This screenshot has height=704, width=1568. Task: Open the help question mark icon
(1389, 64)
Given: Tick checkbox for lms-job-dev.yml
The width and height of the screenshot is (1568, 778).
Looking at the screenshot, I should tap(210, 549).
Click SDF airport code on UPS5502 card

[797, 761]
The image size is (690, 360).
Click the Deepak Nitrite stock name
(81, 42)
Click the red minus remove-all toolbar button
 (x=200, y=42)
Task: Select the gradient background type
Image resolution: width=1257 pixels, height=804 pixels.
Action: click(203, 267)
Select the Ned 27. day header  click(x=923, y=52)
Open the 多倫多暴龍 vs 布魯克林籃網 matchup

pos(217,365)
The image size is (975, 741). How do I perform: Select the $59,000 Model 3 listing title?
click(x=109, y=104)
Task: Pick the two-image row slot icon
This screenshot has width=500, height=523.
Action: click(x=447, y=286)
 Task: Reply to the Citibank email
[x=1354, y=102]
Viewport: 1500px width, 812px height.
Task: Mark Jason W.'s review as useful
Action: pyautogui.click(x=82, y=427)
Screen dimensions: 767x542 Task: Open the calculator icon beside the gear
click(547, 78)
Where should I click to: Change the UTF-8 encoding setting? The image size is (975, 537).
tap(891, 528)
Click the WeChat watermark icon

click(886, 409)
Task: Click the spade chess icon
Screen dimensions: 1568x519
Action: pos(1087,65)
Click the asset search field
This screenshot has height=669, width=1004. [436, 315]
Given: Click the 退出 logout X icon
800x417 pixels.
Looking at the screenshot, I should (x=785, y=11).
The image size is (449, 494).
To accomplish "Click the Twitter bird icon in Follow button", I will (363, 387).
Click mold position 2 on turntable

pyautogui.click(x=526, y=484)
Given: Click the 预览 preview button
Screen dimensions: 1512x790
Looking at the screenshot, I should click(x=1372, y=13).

> [Exercise objective]
From the line holding "Where should I" to the end of the listing, copy every line exactly, both ends included, and add nothing.

> [Expected answer]
Where should I click to: Change the UTF-8 encoding setting? The image size is (975, 537).
tap(891, 528)
Click the WeChat watermark icon

click(886, 409)
Task: Click the spade chess icon
Screen dimensions: 1568x519
Action: pos(1087,65)
Click the asset search field
This screenshot has height=669, width=1004. [436, 315]
Given: Click the 退出 logout X icon
800x417 pixels.
Looking at the screenshot, I should (x=785, y=11).
The image size is (449, 494).
To accomplish "Click the Twitter bird icon in Follow button", I will (363, 387).
Click mold position 2 on turntable

pyautogui.click(x=526, y=484)
Given: Click the 预览 preview button
Screen dimensions: 1512x790
Looking at the screenshot, I should click(x=1372, y=13).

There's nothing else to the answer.